The records below are to be quoted in full; please keep every word exact.

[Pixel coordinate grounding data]
────────────────────
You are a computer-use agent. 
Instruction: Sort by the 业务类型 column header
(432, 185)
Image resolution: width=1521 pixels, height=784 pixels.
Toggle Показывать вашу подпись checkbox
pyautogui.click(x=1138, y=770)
────────────────────
# RESULT
You are a computer-use agent. 
Instruction: Sort by the 业务类型 column header
(432, 185)
Image resolution: width=1521 pixels, height=784 pixels.
Toggle Показывать вашу подпись checkbox
pyautogui.click(x=1138, y=770)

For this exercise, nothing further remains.